Il dossier Non è un Paese per bici indica la necessità di aumentare la ciclabilità in Italia e critica la manovra per avere azzerato i fondi per le ciclabili urbane
Se l’Italia vuol raggiungere l’obiettivo che si è prefissata in Europa di ridurre le emissioni climalteranti del 50% entro il 2030, la decarbonizzazione dei trasporti e l’incentivazione alle forme di mobilità sostenibile dovrebbero essere dei capisaldi dell’azione di governo. La realtà invece dice ben altro, perché il Bel Paese investe quasi 100 volte più nell’auto che nella bici e resta il fanalino di coda nel contesto europeo sul piano della ciclabilità. Sono queste alcune delle conclusioni dell’interessante dossier “Non è un Paese per bici”, redatto da Clean Cities, Fiab, Kyoto Club e Legambiente.
Il dossier Non è un Paese per bici
Il settore dei trasporti, responsabile di quasi un terzo delle emissioni di anidride carbonica, contribuisce a rendere le nostre città sempre più congestionate, inquinate e invivibili.

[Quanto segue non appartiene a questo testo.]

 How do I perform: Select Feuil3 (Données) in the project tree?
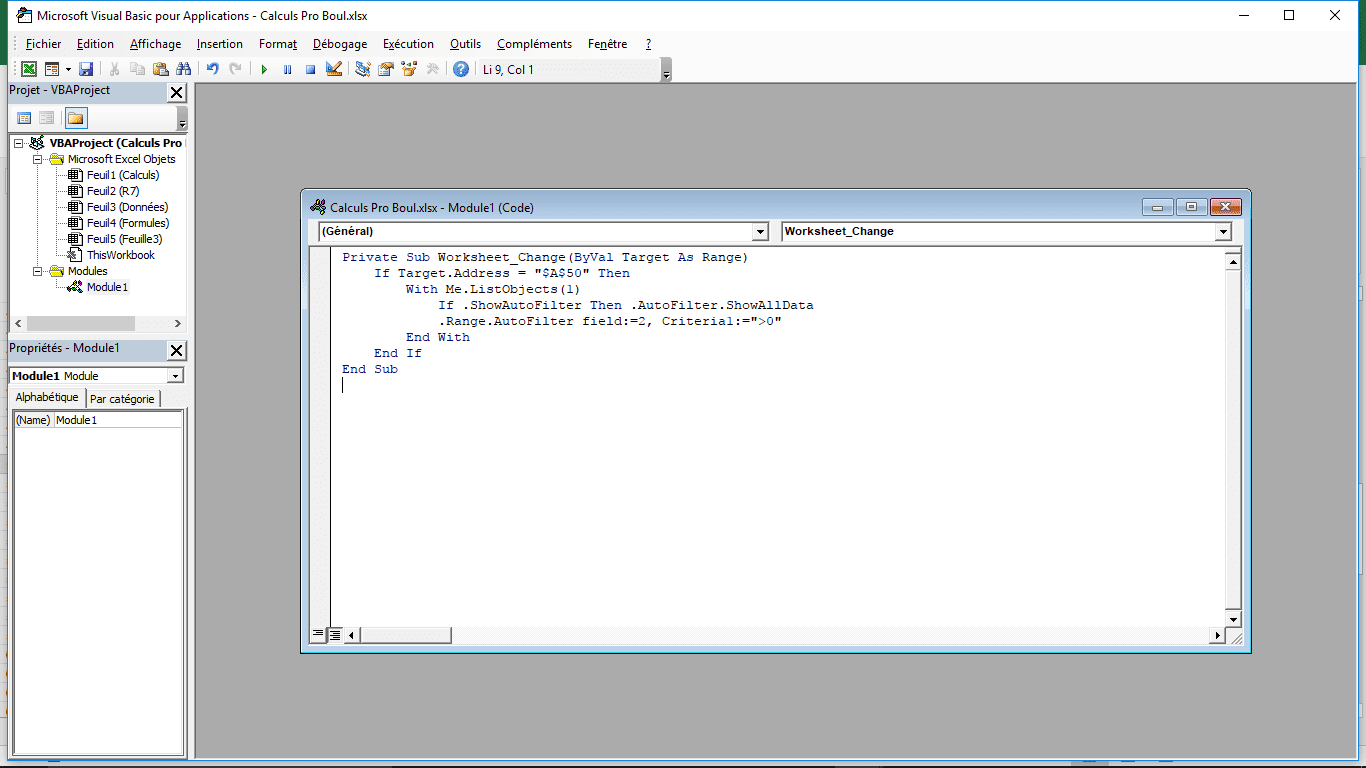[x=127, y=207]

Quasi metà delle trenta città europee con la peggior qualità dell’aria si trovano in Italia, dove ogni anno si registrano oltre 60mila vittime a causa dell’inquinamento atmosferico.
Eppure nello Stivale s’investono ben 98 miliardi di euro nel settore automotive e nelle infrastrutture stradali, una cifra notevole se paragonata al poco più di un miliardo di euro che è invece destinato alle ciclabili urbane ed extraurbane e ai bonus bici.

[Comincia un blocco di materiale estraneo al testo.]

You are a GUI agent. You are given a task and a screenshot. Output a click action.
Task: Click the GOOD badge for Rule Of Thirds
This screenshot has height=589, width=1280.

Tra il 2015 e il 2020 le piste urbane per le bici sono aumentate ma quasi esclusivamente nei centri urbani con un livello di ciclabilità già superiore alla media, i capoluoghi di provincia italiani si ritrovano così con una media di 2,8 km di ciclabili per diecimila abitanti, con forti disparità territoriali (ad esempio ai 12/15 km di Modena, Ferrara e Reggio Emilia si contrappongono gli zero di Enna, Caltanisseta, Campobasso, Chieti, Trapani e Vibo Valentia), nonché ritardi consistenti rispetto a ai più virtuosi centri urbani europei quali Gand (20,2 km/10mila abitanti), Helsinki (19,8), Anversa (14,7) e Amsterdam (13,9).
Ancora oggi non tutti i capoluoghi di provincia italiani hanno un Piano urbano di mobilità sostenibile (Pums). Per realizzare le ciclabili previste dai Pums secondo il dossier servono 1,34 miliardi di euro, una cifra dieci volte superiore alle risorse già stanziate per le ciclabili urbane e al momento ancora da assegnare. Più in generale, per colmare il divario con il resto d’Europa alle città italiane servirebbero 16mila km di ciclabili in più rispetto al 2020, per un totale di 21mila Km al 2030.

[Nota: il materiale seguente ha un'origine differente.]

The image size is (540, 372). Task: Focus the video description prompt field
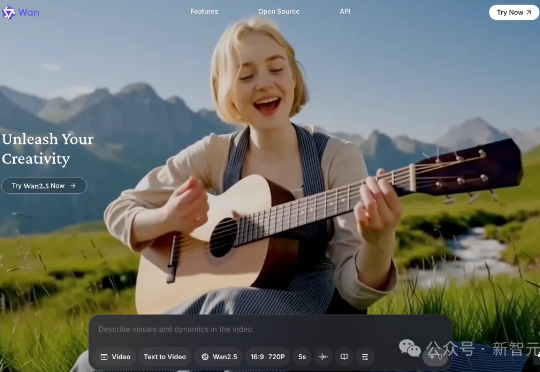(270, 329)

Il dossier giudica insufficiente l’obiettivo attuale del Piano generale della mobilità ciclistica, che prevede di raggiungere una densità complessiva di 32 km ciclabili/100 kmq. Le associazioni che hanno redatto il documento chiedono di integrarlo e di quadruplicare i chilometri di piste e corsie ciclabili, approvando un piano straordinario di investimenti per la ciclabilità con uno stanziamento di 500 milioni di euro l’anno fino al 2030, per un totale di 3,2 miliardi di euro.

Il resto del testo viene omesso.